**Instructions for the task:**
Write out the line with "This screenshot has height=428, width=531." and every later line through the end of the data below, exactly as given, with no pictures in the copy.

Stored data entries
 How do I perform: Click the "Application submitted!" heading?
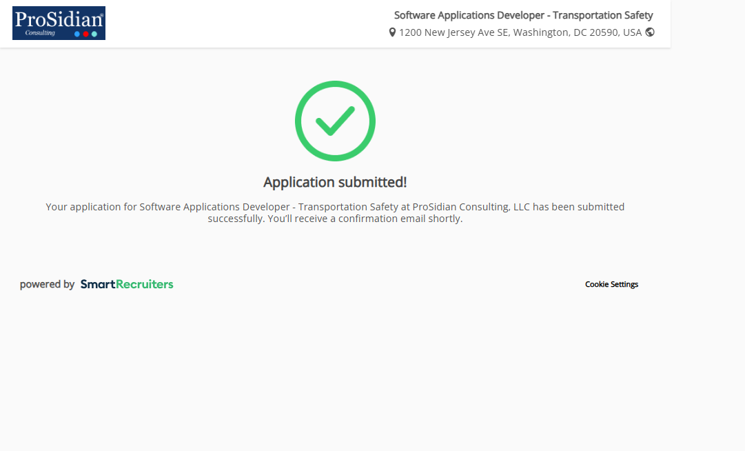pos(335,182)
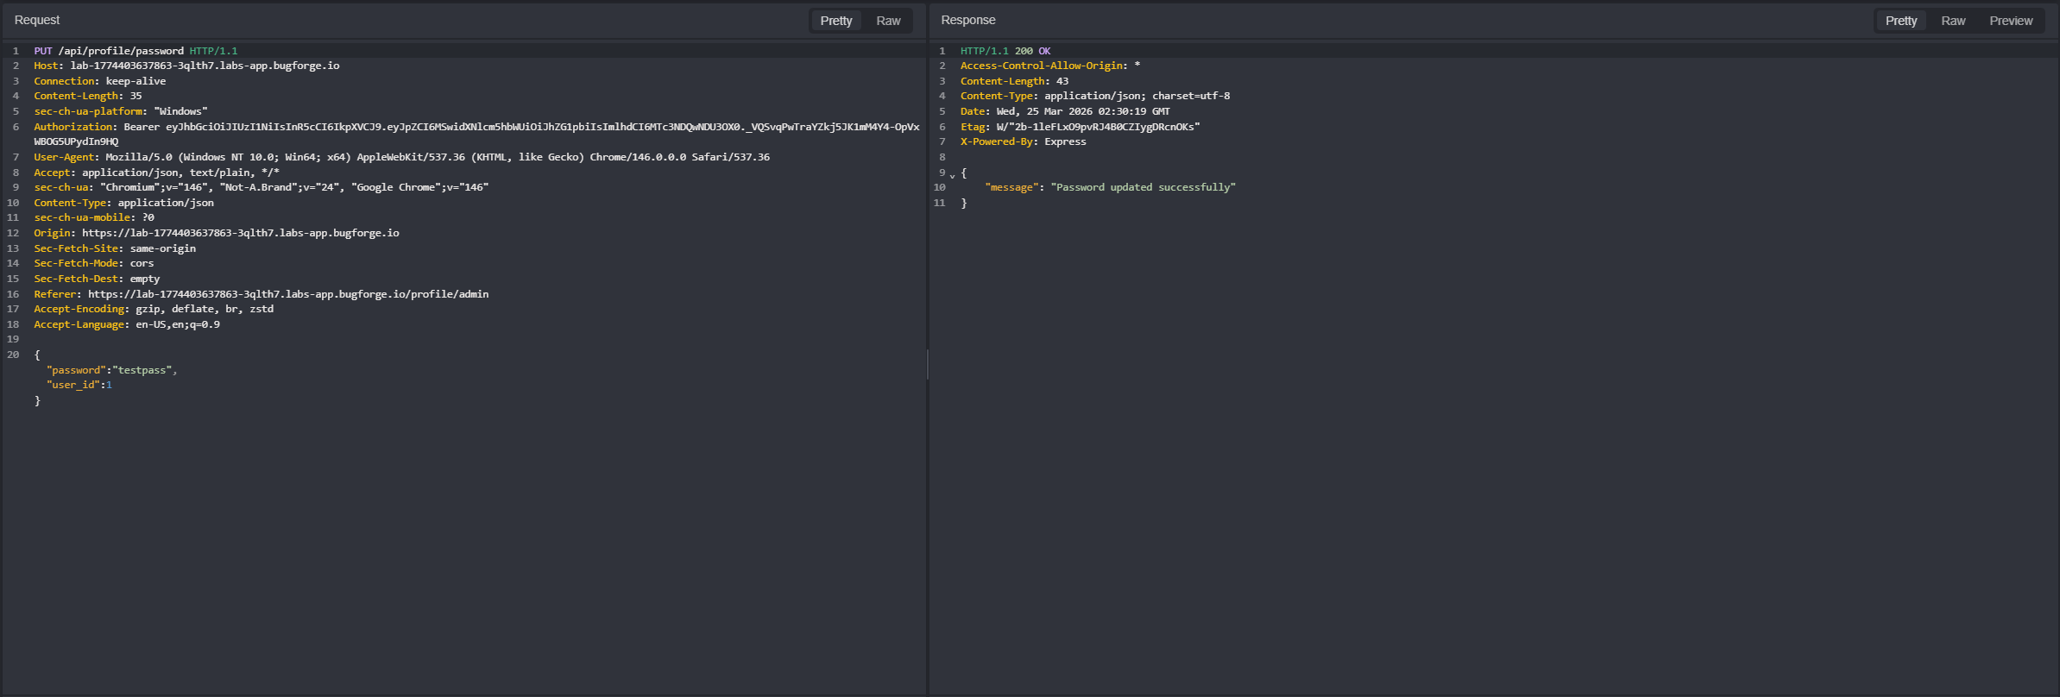Click the X-Powered-By Express header line
The width and height of the screenshot is (2060, 697).
coord(1023,141)
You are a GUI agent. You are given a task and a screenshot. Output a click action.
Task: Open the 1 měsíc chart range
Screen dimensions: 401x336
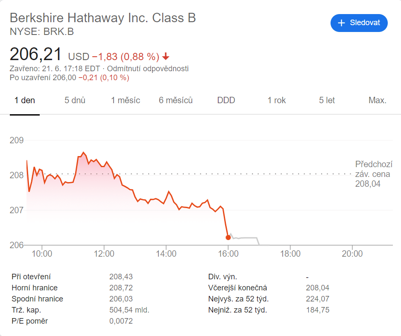(126, 101)
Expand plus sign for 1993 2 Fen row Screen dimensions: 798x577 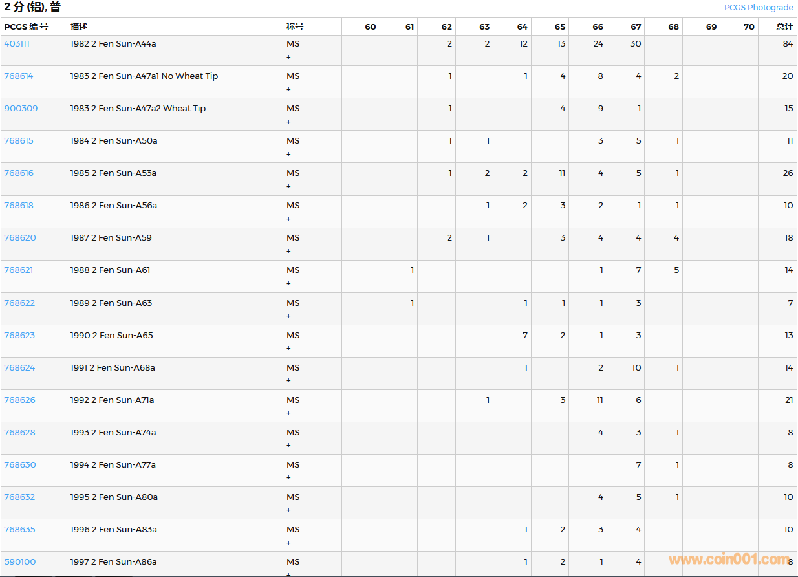(x=288, y=445)
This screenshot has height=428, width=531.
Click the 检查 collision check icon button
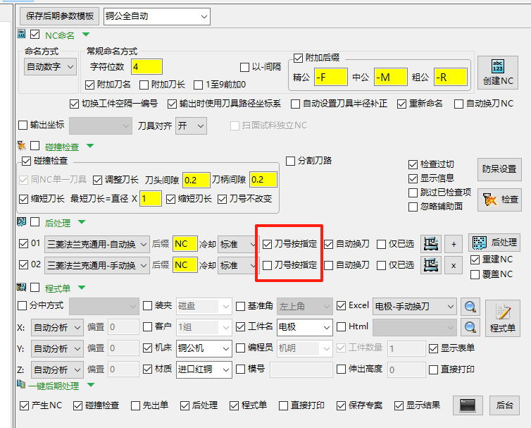pyautogui.click(x=499, y=200)
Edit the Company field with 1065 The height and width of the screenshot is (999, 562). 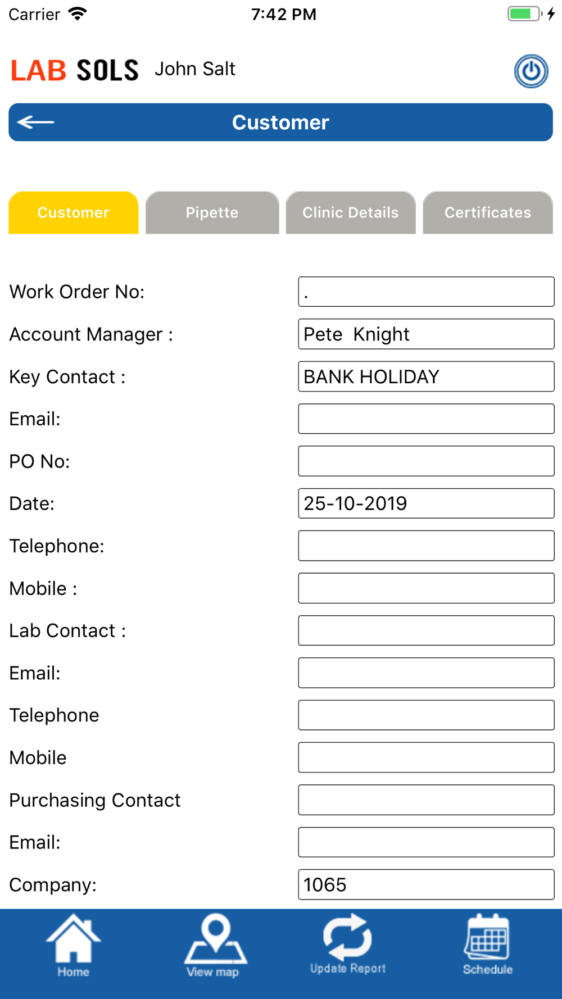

**Exercise answer:**
This screenshot has height=428, width=531.
Click the 检查 collision check icon button
pyautogui.click(x=499, y=200)
Edit the Company field with 1065 The height and width of the screenshot is (999, 562). 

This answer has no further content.